Mythos se distingue par sa capacité à déceler des failles dans des logiciels renommés. Actuellement en version bêta pour des partenaires tels que Apple, Microsoft, et JPMorgan Chase, ce modèle a déjà identifié des milliers de bugs dans les systèmes d'exploitation et navigateurs les plus utilisés, annoncent les responsables d'Anthropic.
Selon Tony Burke, porte-parole du ministre de l'Intérieur, "la sécurité des infrastructures essentielles est une priorité. Collaborer avec des innovateurs comme Anthropic nous aide à anticiper les futurs défis en matière de cybersécurité".
Un accès bientôt étendu
Cette coopération vise à fournir aux développeurs des outils performants pour créer des logiciels plus robustes. En Australie, l'initiative a déjà suscité l'intérêt de la Reserve Bank et de la New Zealand Central Bank, qui évaluent également les applications de Mythos.
Pour le moment, seulement une quarantaine d'organisations ont accès à ce modèle. Cependant, Anthropic prévoit d’étendre cette accès aux banques européennes et britanniques dans les semaines à venir, d'après Reuters. Ce déploiement se fera avec précaution pour s'assurer de la sécurité des opérations, répondant ainsi aux préoccupations des régulateurs européens qui ont exprimé des réserves sur la rapidité de cette avancée.
"Nous avons besoin d’une meilleure compréhension des risques associés à cet outil. D'où notre contact avec Anthropic", a déclaré Thomas Regnier, représentant de l'UE pour les questions numériques.
Une inquiétude résonne également au Royaume-Uni, notamment après que Mythos a réussi à 73 % un test de cybersécurité que d'autres modèles n'avaient pas réussi, comme l'indiquent des analyses récentes. Du côté américain, la situation est tout aussi complexe. Alors que le gouvernement Trump a sabré l'utilisation de Mythos, le président a cherché à calmer les tensions avec Anthropic, reflétant l'importance stratégique que représente cet outil pour la sécurité nationale.

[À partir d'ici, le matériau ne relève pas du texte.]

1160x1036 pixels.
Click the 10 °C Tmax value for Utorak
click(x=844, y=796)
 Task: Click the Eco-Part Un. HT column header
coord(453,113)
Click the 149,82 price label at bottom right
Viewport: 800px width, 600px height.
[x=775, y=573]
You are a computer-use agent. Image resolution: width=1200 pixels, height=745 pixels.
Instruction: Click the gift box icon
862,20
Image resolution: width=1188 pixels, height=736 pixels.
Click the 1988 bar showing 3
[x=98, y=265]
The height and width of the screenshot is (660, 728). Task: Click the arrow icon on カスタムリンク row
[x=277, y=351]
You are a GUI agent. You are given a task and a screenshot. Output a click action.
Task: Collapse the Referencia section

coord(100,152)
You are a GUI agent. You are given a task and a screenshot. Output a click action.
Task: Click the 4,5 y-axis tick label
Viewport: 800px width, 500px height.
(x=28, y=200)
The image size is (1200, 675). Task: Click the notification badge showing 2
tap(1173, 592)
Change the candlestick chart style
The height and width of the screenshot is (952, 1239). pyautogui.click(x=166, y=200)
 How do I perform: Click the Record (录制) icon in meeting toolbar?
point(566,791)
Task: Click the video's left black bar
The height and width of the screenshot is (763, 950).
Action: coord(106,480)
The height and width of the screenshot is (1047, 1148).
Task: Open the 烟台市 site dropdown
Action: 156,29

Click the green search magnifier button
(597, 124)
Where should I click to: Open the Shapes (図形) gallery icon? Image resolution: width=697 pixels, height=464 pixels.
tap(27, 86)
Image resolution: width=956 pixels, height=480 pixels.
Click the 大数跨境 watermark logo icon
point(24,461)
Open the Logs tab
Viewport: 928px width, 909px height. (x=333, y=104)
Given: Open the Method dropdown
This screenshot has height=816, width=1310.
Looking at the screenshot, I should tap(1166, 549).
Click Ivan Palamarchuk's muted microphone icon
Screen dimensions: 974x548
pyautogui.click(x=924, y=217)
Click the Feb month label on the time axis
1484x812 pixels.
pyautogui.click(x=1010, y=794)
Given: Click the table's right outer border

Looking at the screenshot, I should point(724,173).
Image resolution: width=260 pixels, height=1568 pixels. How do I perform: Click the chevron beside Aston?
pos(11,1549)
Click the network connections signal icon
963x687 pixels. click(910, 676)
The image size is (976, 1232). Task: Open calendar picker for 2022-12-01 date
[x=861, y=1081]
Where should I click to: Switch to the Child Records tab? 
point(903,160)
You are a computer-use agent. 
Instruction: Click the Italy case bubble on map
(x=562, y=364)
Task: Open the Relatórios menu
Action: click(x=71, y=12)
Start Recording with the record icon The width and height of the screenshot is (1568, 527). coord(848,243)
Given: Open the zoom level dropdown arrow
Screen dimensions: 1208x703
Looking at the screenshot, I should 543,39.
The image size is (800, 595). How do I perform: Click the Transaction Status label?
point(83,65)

Des agences comme la National Security Agency (NSA) exploitent déjà Mythos, malgré les restrictions. En revanche, des organismes comme la Cybersecurity and Infrastructure Security Agency (CISA) n'ont pas encore pu bénéficier de ses avancées, une situation qui complique leur rôle de lutte contre les cybermenaces, comme l'affirme Axios.